[dm-devel] blk-mq request allocation stalls

Mon Jan 12 17:09:02 UTC 2015

On 01/12/2015 10:04 AM, Bart Van Assche wrote:
> On 01/12/15 17:34, Jens Axboe wrote:
>> On 01/12/2015 09:12 AM, Bart Van Assche wrote:
>>> On 01/12/15 16:42, Jens Axboe wrote:
>>>> On 01/12/2015 07:46 AM, Bart Van Assche wrote:
>>>>> bt_get: __bt_get() returned -1
>>>>> queue_num=2, nr_tags=62, reserved_tags=0, bits_per_word=3
>>>>> nr_free=62, nr_reserved=0, may_queue=0
>>>>> active_queues=8
>>>>
>>>> Can you add dumping of hctx->nr_active when this fails?

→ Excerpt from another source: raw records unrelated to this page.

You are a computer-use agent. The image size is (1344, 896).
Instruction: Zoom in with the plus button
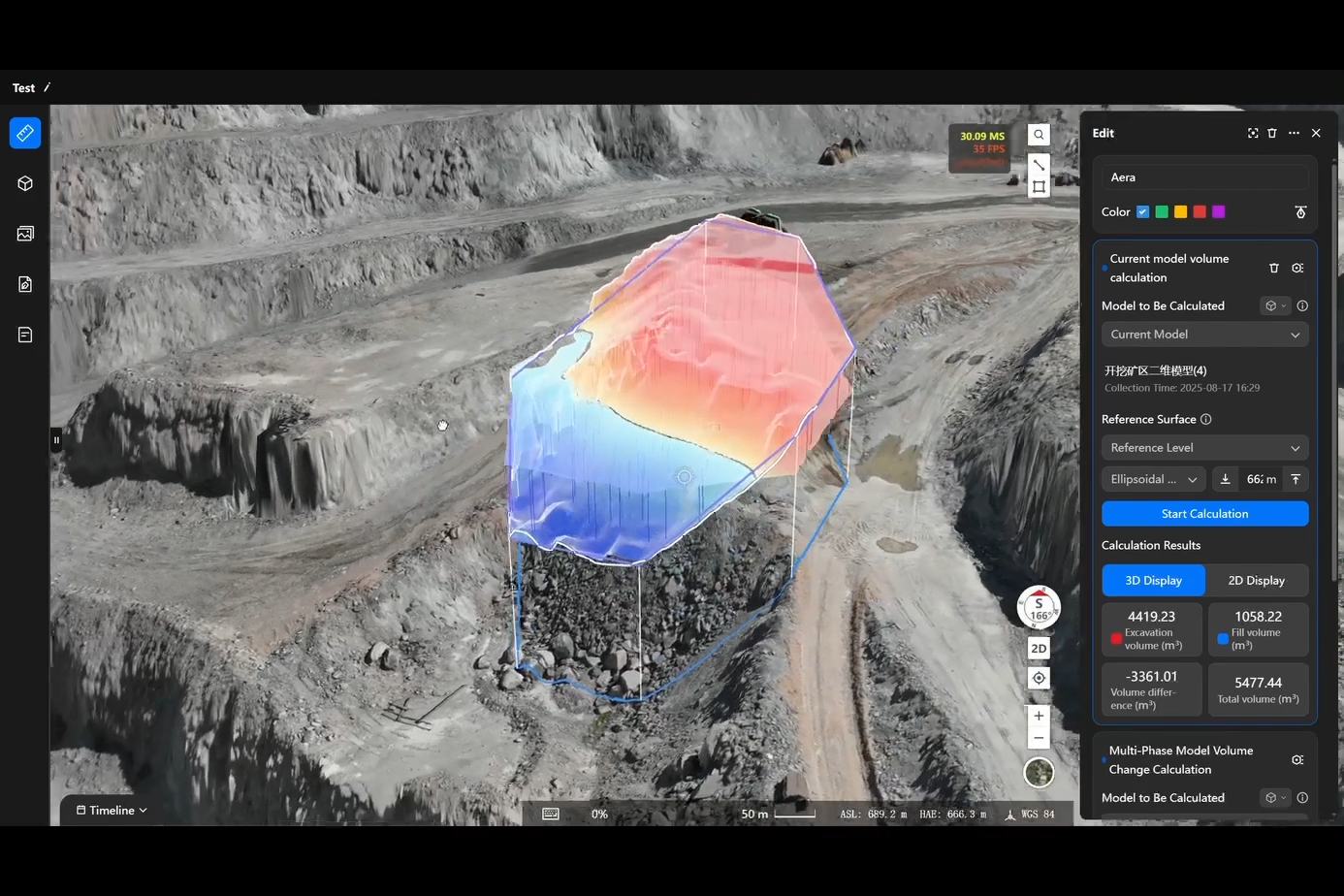click(x=1039, y=716)
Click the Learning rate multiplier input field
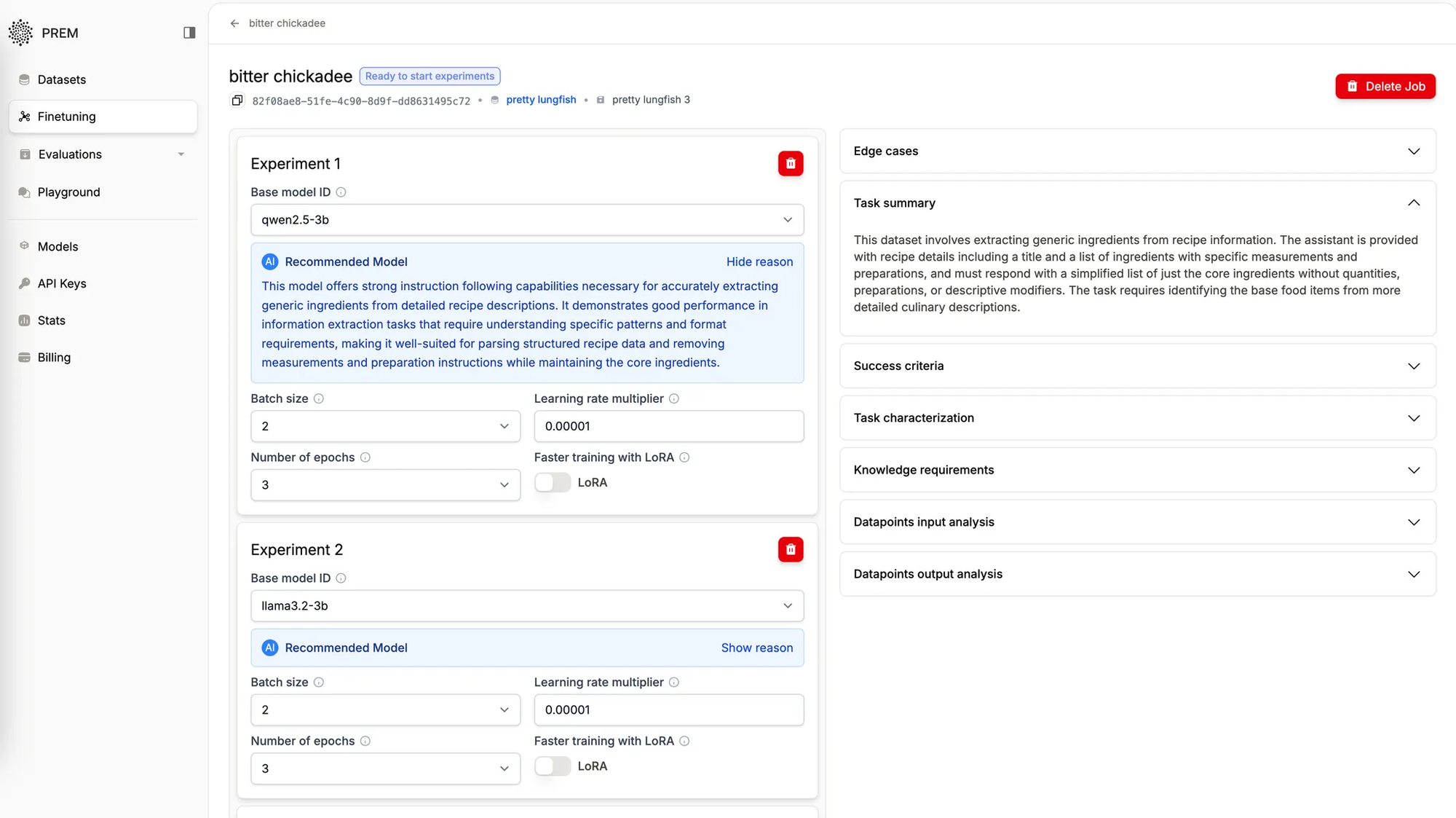 pyautogui.click(x=668, y=426)
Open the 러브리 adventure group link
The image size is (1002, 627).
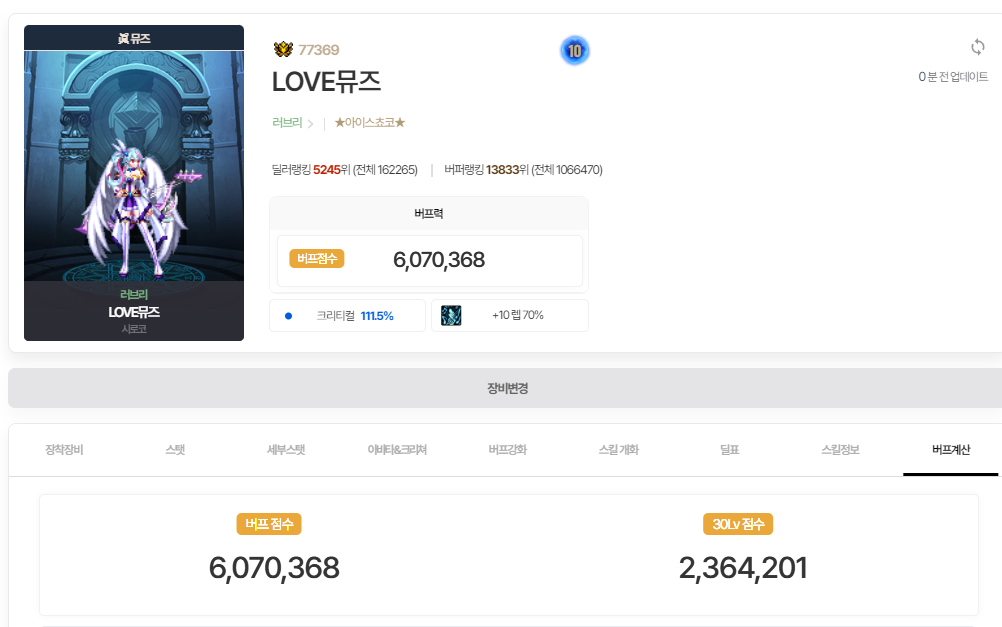pos(287,123)
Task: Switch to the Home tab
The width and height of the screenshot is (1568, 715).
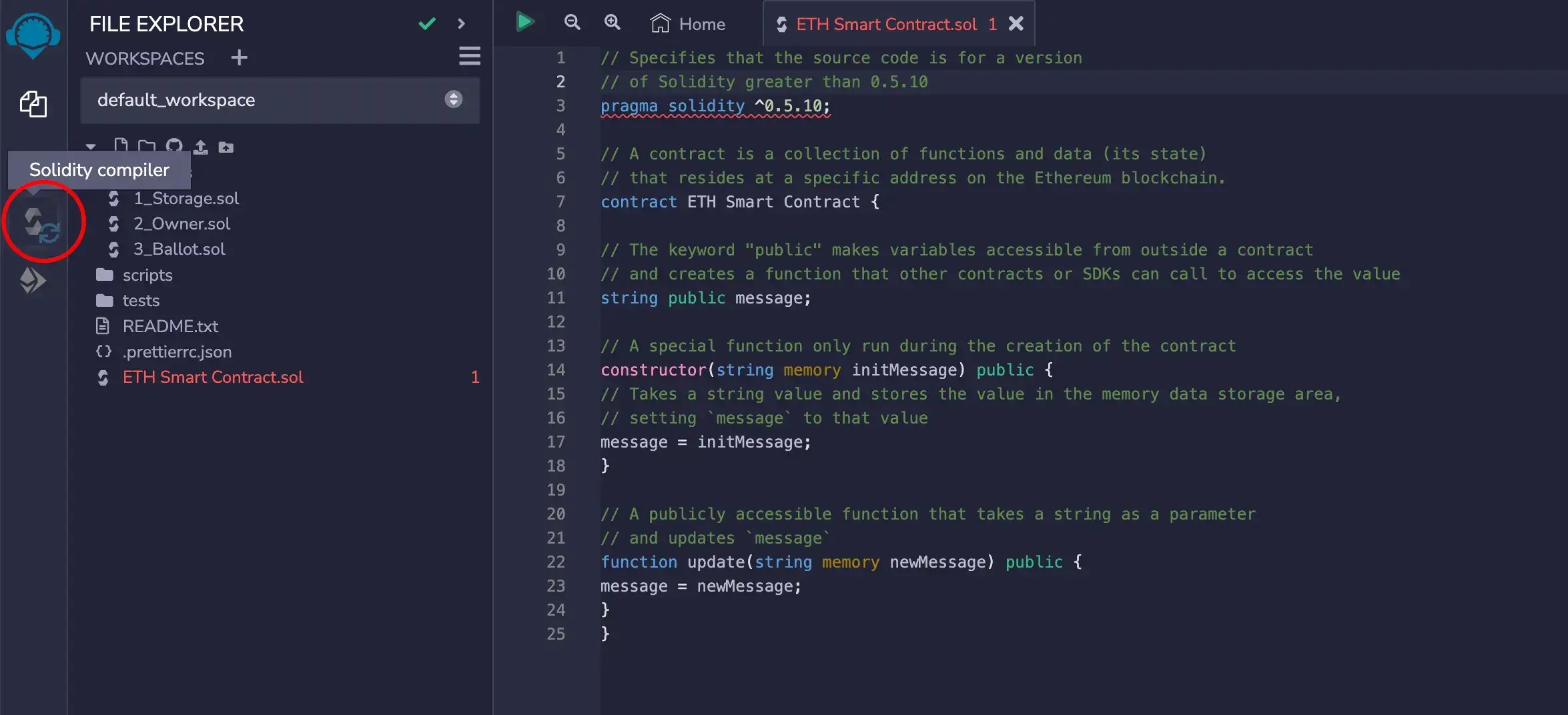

You case is that
>>>> the may_queue logic says no-can-do, so it smells like the nr_active
>>>> accounting is wonky since you have supposedly no allocated tags, yet it
>>>> clearly thinks that you do.
>>>
>>> Hello Jens,
>>>
>>> The requested output is as follows:
>>>
>>> bt_get: __bt_get() returned -1
>>> queue_num=0, nr_tags=62, reserved_tags=0, bits_per_word=3
>>> nr_free=62, nr_reserved=0, hctx->tags->active_queues=7,
>>> hctx->nr_active=9, hctx_may_queue()=0
>>> active_queues=7
>>
>> So that does look a bit off, we have (supposedly) 9 active requests, but
>> nothing allocated. When the mkfs is done and things are idle, can you
>> try and cat the 'active' file in the mq directory? I want to see if it
>> drops to zero or stays elevated.
>
> Hello Jens,
>
> Sorry that I hadn't been more clear but the __bt_get() data in the
> previous e-mail was gathered when multipathd started instead of when
> mkfs was started. That was the time at which Mike's debug patch reported
> for the first time that __bt_get() returned -1. What is also remarkable
> is that all "__bt_get() returned -1" reports that I checked referred to
> the /dev/dm-0 device and none to any of the underlying devices
> (/dev/sd[cd]).
>
> The tag state after having stopped multipathd (systemctl stop
> multipathd) is as follows:
> # dmsetup table /dev/dm-0
> 0 256000 multipath 3 queue_if_no_path pg_init_retries 50 0 1 1
> service-time 0 2 2 8:48 1 1 8:32 1 1
> # ls -l /dev/sd[cd]
> brw-rw---- 1 root disk 8, 32 Jan 12 17:47 /dev/sdc
> brw-rw---- 1 root disk 8, 48 Jan 12 17:47 /dev/sdd
> # for d in sdc sdd dm-0; do echo ==== $d; (cd /sys/block/$d/mq &&
>    find|cut -c3-|grep active|xargs grep -aH ''); done
> ==== sdc
> 0/active:10
> 1/active:14
> 2/active:7
> 3/active:13
> 4/active:6
> 5/active:10
> ==== sdd
> 0/active:17
> 1/active:8
> 2/active:9
> 3/active:13
> 4/active:5
> 5/active:10
> ==== dm-0
> -bash: cd: /sys/block/dm-0/mq: No such file or directory

OK, so it's definitely leaking, but only partially - the requests are 
freed, yet the active count isn't decremented. I wonder if we're losing 
that flag along the way. It's numbered high enough that a cast to int 
will drop it, perhaps the cmd_flags is being copied/passed around as an 
int and not the appropriate u64? We've had bugs like that before.

-- 
Jens Axboe